> _WORK TASK_: What lines below mention the word "options"? Copy each one.

Collected data
***

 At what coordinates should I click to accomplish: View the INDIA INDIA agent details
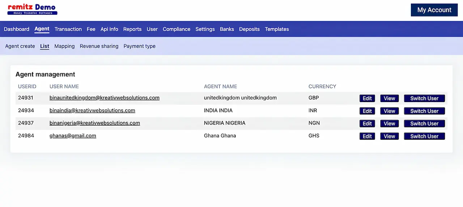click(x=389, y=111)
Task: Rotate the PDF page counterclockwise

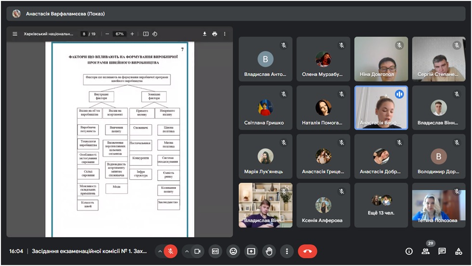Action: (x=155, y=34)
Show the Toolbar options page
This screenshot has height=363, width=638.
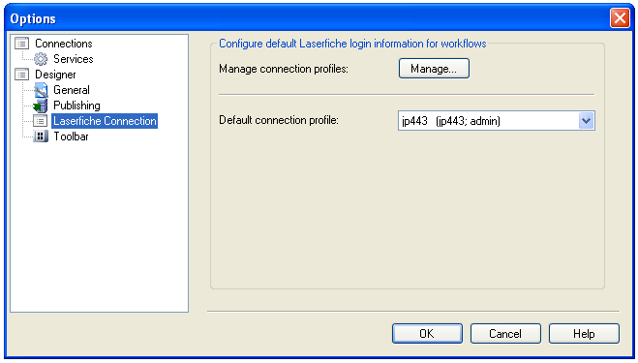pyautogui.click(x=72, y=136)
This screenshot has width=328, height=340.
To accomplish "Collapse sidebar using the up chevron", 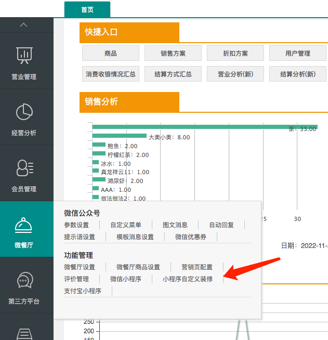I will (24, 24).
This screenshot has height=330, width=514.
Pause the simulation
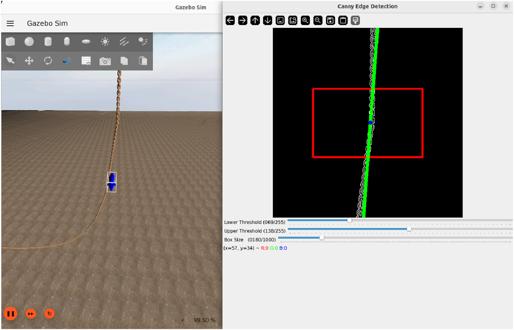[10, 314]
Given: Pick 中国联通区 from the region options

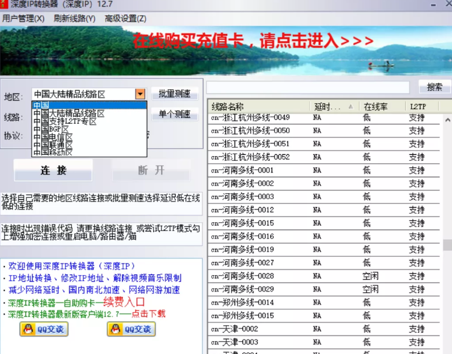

***

> _RESULT OF THE EXERCISE_:
Show the Toolbar options page
Given: Pick 中国联通区 from the region options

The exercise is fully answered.